Work task
In the records below, find the line with "This screenshot has height=533, width=711.", then copy each line exactly until you have copied the line with "Given: Edit the start date 2022.02.26. field". Leave any picture out.

── Data shown ──

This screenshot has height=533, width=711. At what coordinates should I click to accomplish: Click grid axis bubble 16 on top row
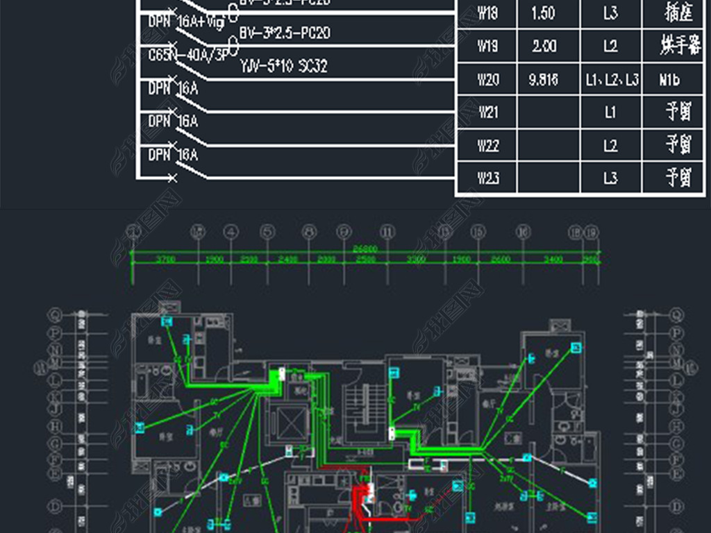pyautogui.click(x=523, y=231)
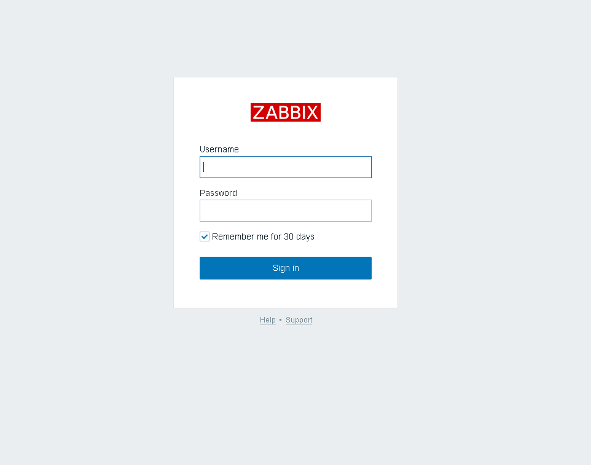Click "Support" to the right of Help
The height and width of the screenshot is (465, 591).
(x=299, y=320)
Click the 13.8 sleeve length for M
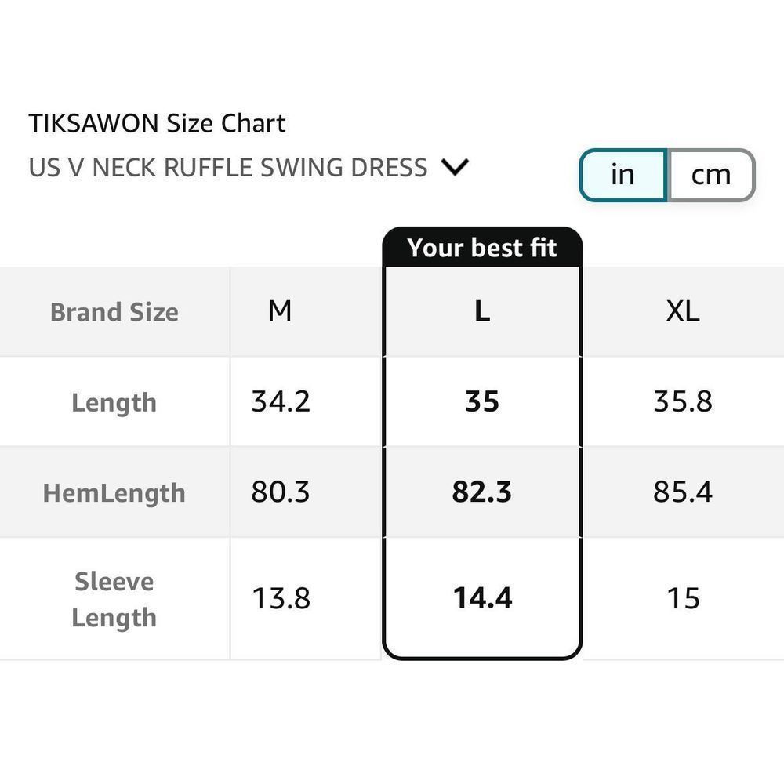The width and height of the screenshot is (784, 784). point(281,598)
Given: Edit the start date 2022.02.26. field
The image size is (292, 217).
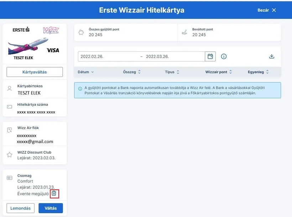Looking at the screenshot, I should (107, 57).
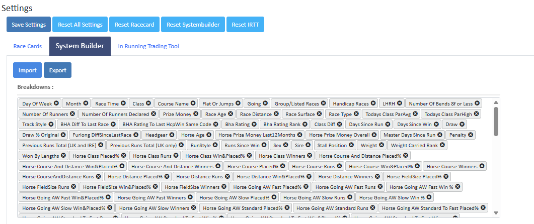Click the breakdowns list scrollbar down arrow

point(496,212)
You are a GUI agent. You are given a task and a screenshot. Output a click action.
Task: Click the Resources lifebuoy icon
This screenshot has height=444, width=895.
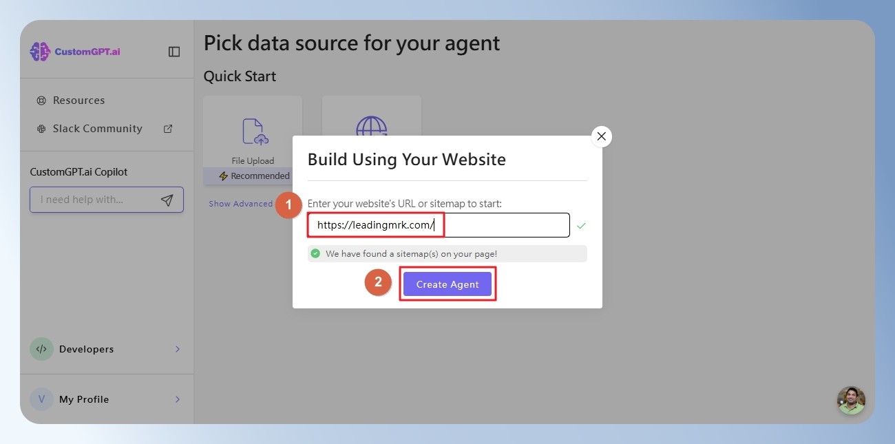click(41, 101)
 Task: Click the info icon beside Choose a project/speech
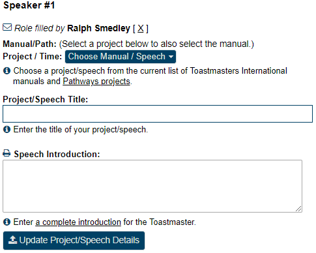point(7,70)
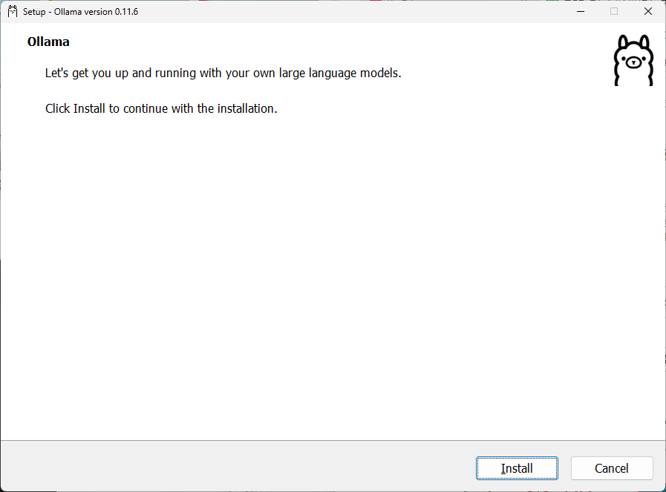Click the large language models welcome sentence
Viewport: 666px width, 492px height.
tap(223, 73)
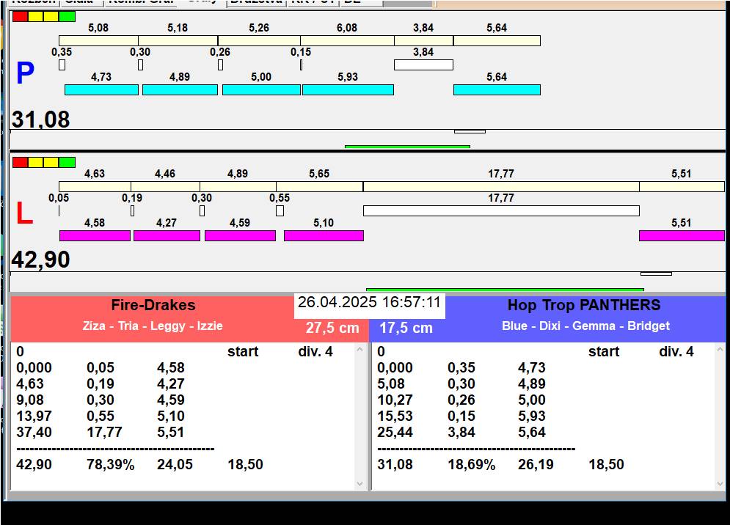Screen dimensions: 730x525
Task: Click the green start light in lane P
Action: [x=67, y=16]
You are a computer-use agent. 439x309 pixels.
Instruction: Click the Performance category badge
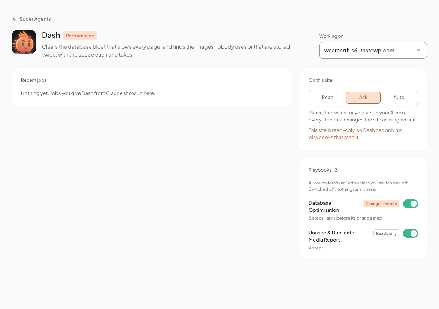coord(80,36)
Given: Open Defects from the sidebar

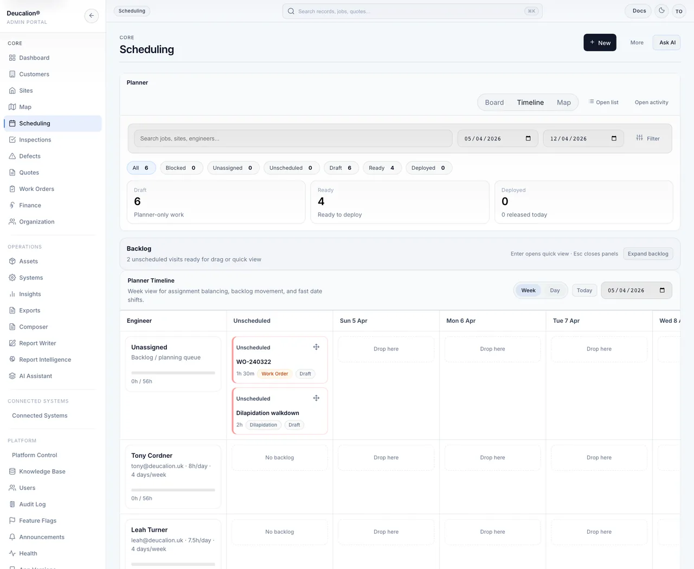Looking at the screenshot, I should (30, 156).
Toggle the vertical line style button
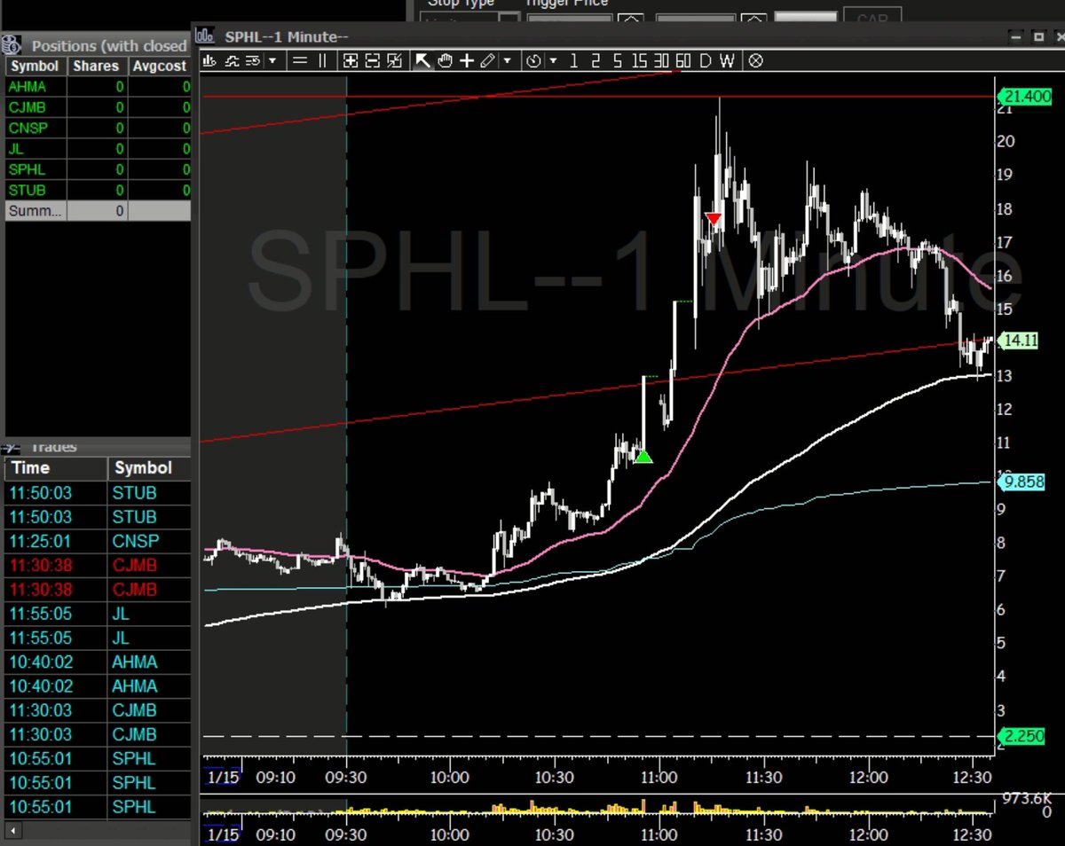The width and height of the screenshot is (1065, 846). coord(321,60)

───
── Data shown ──

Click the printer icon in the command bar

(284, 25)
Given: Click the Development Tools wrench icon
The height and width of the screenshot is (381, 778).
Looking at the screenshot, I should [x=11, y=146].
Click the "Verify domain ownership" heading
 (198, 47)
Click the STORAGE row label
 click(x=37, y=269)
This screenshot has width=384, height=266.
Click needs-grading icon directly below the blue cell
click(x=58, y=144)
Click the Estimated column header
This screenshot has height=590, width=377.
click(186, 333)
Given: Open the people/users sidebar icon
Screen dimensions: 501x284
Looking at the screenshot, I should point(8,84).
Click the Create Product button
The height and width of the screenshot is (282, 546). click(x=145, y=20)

───
── Data shown ──

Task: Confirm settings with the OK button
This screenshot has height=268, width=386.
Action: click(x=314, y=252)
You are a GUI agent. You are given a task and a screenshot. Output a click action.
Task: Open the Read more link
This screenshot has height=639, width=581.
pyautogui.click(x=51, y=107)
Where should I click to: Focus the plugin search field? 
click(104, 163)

───

Answer box
This screenshot has height=533, width=711. At what coordinates should I click to accomplish: Click grid axis bubble 16 on top row
pyautogui.click(x=523, y=231)
Click "Support" to the right of Help
The height and width of the screenshot is (465, 591).
(x=299, y=320)
Click the 13.8 sleeve length for M
The width and height of the screenshot is (784, 784). point(281,598)
Given: Edit the start date 2022.02.26. field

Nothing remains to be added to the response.